• _STORED ROWS_:

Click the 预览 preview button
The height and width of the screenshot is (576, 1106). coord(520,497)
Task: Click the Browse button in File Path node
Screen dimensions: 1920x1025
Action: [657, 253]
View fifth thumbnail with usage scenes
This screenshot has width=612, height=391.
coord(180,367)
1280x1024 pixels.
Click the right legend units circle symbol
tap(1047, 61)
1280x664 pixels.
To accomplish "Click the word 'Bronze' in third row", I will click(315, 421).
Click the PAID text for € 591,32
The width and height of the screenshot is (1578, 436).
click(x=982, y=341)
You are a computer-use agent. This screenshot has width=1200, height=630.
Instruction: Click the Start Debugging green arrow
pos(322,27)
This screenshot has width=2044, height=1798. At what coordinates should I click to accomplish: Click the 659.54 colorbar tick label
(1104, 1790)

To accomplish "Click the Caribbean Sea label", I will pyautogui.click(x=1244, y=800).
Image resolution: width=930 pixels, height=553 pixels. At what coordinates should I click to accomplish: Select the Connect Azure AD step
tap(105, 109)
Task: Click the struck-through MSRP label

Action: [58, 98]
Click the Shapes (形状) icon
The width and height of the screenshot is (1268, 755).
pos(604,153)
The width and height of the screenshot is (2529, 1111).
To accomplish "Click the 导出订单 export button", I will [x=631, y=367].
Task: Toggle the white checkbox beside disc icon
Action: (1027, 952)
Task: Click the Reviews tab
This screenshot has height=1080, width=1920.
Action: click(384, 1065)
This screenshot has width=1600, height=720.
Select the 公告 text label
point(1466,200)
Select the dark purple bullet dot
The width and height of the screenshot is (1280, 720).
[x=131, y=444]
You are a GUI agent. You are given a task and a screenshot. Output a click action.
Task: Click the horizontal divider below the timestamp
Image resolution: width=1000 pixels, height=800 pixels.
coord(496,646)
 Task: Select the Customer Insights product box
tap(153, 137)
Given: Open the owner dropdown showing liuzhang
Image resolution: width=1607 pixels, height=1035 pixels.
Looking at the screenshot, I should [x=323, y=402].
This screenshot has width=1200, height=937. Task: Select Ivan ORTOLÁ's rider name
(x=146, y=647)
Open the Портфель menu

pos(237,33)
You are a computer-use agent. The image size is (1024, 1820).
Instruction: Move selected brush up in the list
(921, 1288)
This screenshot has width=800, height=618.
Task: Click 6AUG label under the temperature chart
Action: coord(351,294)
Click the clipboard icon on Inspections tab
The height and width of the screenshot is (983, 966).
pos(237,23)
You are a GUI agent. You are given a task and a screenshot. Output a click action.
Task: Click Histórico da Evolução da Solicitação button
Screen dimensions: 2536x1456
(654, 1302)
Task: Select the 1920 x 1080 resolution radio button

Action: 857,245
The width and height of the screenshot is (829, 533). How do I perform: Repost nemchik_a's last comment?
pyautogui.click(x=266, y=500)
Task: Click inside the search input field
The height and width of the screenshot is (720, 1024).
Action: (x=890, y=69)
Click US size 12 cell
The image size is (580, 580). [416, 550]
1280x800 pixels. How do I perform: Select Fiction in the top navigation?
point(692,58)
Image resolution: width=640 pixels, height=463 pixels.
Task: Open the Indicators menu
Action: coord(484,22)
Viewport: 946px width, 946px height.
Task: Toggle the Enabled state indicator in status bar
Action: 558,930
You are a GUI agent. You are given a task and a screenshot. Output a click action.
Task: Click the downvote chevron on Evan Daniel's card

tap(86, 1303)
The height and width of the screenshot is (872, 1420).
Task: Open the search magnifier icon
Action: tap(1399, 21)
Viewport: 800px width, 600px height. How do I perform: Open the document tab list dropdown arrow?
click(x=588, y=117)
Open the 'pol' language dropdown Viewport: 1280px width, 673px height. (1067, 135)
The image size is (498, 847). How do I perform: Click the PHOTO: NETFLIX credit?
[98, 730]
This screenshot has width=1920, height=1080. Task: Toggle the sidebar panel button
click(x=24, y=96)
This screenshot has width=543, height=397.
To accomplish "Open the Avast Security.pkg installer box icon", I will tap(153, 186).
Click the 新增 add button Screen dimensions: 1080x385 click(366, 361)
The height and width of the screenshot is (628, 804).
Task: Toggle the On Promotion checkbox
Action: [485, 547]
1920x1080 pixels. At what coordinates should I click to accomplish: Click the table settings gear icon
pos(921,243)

• _WRITTEN INSTRUCTION_:
Write out the material word for word, starting at its first line and ending with the line that contains "tap(1047, 61)", both included.

• _WRITTEN RESPONSE_:
Click the 预览 preview button
The height and width of the screenshot is (576, 1106). coord(520,497)
Task: Click the Browse button in File Path node
Screen dimensions: 1920x1025
Action: [657, 253]
View fifth thumbnail with usage scenes
This screenshot has width=612, height=391.
coord(180,367)
1280x1024 pixels.
Click the right legend units circle symbol
tap(1047, 61)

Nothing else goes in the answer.